Hitay’a göre Manas başlatmış ‘kayıkçı kavgasını’… Ben bu kadar ‘ağır’ sözü, suçlayıcı ifadeyi aynı metin içinde bugüne kadar hiç görmemiştim. Kısmen alıp burada yayınlayayım dedim. Elim varmadı.
Biri Kamboçya’nın Fahri Konsolosu diğeri Endonezya’nın… Teknoloji Holding, Teknoser, Exim AŞ, Universal, Bilyoner vb ciddi şirketleri iş dünyasına kazandırmış iki ortak. Şimdi birbirlerine öyle bir saldırıyorlar ki, ne yalancılıkları kalıyor, ne sahtekârlıkları, ne ruh hastası oldukları, ne de zekâ düzeyleri…

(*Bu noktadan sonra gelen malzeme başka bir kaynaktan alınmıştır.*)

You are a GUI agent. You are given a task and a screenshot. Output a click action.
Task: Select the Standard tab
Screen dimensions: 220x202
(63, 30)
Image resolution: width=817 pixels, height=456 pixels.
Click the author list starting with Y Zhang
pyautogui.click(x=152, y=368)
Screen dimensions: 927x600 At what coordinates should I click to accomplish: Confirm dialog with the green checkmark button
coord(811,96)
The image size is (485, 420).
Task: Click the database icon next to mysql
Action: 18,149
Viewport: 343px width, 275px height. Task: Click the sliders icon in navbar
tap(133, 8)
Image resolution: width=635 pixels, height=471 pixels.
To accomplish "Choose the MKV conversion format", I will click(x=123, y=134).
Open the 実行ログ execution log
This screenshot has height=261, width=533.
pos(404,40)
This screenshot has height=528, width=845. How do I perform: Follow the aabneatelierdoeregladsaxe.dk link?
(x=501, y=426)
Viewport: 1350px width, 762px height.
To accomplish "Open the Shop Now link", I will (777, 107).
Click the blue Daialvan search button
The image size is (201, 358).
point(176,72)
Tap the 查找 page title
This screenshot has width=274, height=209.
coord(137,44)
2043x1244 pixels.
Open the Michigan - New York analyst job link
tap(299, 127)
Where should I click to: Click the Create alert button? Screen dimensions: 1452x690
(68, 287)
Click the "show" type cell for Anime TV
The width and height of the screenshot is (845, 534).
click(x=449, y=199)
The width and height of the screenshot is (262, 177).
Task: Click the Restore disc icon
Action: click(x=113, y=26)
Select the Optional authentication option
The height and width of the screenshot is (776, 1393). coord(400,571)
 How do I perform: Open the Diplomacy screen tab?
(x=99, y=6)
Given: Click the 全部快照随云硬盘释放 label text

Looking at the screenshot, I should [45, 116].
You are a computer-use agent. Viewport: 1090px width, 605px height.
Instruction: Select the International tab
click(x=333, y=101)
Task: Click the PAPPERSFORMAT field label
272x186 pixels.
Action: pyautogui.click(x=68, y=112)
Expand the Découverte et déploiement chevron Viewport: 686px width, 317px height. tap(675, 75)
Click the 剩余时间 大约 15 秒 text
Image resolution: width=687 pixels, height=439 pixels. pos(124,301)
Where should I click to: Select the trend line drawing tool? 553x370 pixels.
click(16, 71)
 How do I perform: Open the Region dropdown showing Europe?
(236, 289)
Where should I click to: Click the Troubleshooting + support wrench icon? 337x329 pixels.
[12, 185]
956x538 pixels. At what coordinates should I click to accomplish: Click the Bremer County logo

Bu beyefendilerin çevresinde hiç mi akl-ı selim sahibi vatandaş yok, kalkıp bu arkadaşları uyarsın? Neden uyarsın? Şunun için: Bu iki, ‘genç’ sayılabilecek girişimciyi kendisine örnek alan bir dolu genç iş adamı adayı vardır. Onların şaşkınlığa düşmesini, yollarını aydınlatan yıldızların sönmesini engellemek adına, bu yıpratıcı dalaşa, şuursuz sorumsuzluğa birilerinin dur demesi lazım.
İki testi birbirine çarptığı zaman, hangisinin kırılacağını hangisinin bir daha su alamayacak şekilde çatlayacağını önden kestirmek zordur. Ancak, iki testinin de ‘su yolunda’ hasar göreceği kesindir. Şu anda Manas’la Hitay’a olduğu gibi. Bir süre sonra kimin bu dalaşı başlattığı, kimin haklı, kimin haksız olduğu unutulacak. Kavgada yumruk sayılmayacak. Geriye birbirlerini itibarsızlaştırmış iki ‘hasarlı iş insanı’ kalacak…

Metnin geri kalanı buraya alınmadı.